• Petunjuk 1:
Sebutkan semua kabupaten yang tim perencananya terlibat dalam lokakarya menurut teks tentang modul GIS pada aplikasi KARTINI.

• Teks Dokumen:
────────
Loading...

Riset dan Pengembangan Integrasi Modul GIS pada Aplikasi KARTINI versi 3 (web version) - Andy Yussia


1. PENDAHULUAN

1.1  LATAR BELAKANG

  Sistem Informasi Kesehatan (SIK) memiliki peranan vital guna menjamin data kesehatan tersedia untuk keperluan operasional maupun sebagai input kebijakan strategis. Walaupun kebijakan berbasis fakta disadari demikian penting, Sistem Informasi Kesehatan di banyak negara berkembang masih dijumpai memiliki banyak kekurangan, terfragmentasi dan seringkali hanya berfokus pada area-area terlalu spesifik. Kelemahan-kelemahan yang dijumpai berkisar pada level operasional baik dari segi metodologi pendataan/koleksi data, inkonsistensi, hingga ke rendahnya kualitas data. Kendala yang sama juga muncul manakala kebutuhan spasial diterapkan guna mendukung analisa dan proses-proses pengambilan kebijakan. Software GIS masih dianggap cukup kompleks serta belum ditemukannya kaitan langsung terapan terhadap upaya peningkatan derajat kesehatan.

Sekilas Feedback Implementasi

Ada beberapa hal menarik yang didapat dari beberapa kegiatan sosialisasi kartini dan terapan pilot project aplikasi pemetaan PWS KIA (Pemantauan Wilayah Setempat Kesehatan Ibu dan Anak) berdasarkan progress report AIPMNH (Australia Indonesia Partnership for Maternal & Neonatal Health) bulan Juli-Desember 2012. Termasuk salah satu feedback yang diperoleh dalam alur proses Lokakarya Perencanaan DTPS KIBBLA.  Pada empat lokakarya yang melibatkan tim perencana dari tujuh  kabupaten (Manggarai Barat, Manggarai, Ngada, Ende, Sikka, Sumba Barat, Sumba Timur) dan satu kota (Kota Kupang), diperkenalkan suatu gagasan dan metode Geomedis Kesehatan. Gagasan ini berangkat dari kesadaran bahwa permasalahan kesehatan tidak bisa diselesaikan secara parsial seperti hanya dengan memusatkan perhatian pada teknis medis, namun perlu ditempatkan sebagai bagian dari pergerakan sistem yang besar: geografi, sosial, budaya, dan lain-lain. Dengan pandangan semacam ini dapat terlihat jelas berbagai aspek yang ikut berperan saat sebuah masalah kesehatan timbul.  Kesakitan dan kematian ibu mungkin dapat disebabkan kelalaian tenaga kesehatan, namun tidak menutup kemungkinan diakibatkan oleh rentetan sebab lainnya. Seperti, aksesibilitas yang buruk (jalan rusak dan sulit), ketiadaan layanan listrik (banyak alat medis yang perlu tenaga listrik untuk dapat berfungsi optimal), ketiadaan air bersih dan sanitasi yang tidak sehat, aturan adat yang mengekang dan old-fashioned, pengambilan keputusan yang lambat, praktek dukun kelahiran yang mengabaikan prinsip-prinsip  kesehatan dan pertolongan kelahiran, hingga kebijakan yang keliru dan tidak tepat. Akar permasalahan yang sama juga berlaku untuk permasalahan bayi dan balita. Khusus untuk masalah kematian balita, berbagai kemungkinan penyebab diatas mungkin dapat ditambah lagi dengan penyakit atau kerawanan pangan yang tentunya memerlukan tindak lanjut/tanggapan lintas-fungsional berbagai instansi dan organisasi. Ringkasnya, permasalahan kualitas data serta belum tersedianya alat yang memberikan gambaran utuh persoalan kesehatan disadari masih merupakan kendala terbesar. Gagasan Geomedis mencoba memberikan alat bantu melalui angka-angka termasuk visual peta untuk memperluas pandangan ruang tim perencana dalam mengkaji permasalahan.
────────
• Petunjuk 2:
Sajikan seluruh catatan di bawah sebagai tabel Markdown dengan kolom No untuk nomor urut dan kolom Isi untuk tiap baris catatan, tanpa baris kosong.
────────
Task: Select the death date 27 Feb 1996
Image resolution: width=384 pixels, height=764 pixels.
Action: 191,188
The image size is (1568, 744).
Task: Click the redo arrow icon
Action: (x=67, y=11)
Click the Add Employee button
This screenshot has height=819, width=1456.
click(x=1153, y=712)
────────
• Penyelesaian 1:
1. Manggarai Barat
2. Manggarai
3. Ngada
4. Ende
5. Sikka
6. Sumba Barat
7. Sumba Timur

• Penyelesaian 2:
| No | Isi |
|---|---|
| 1 | Task: Select the death date 27 Feb 1996 |
| 2 | Image resolution: width=384 pixels, height=764 pixels. |
| 3 | Action: 191,188 |
| 4 | The image size is (1568, 744). |
| 5 | Task: Click the redo arrow icon |
| 6 | Action: (x=67, y=11) |
| 7 | Click the Add Employee button |
| 8 | This screenshot has height=819, width=1456. |
| 9 | click(x=1153, y=712) |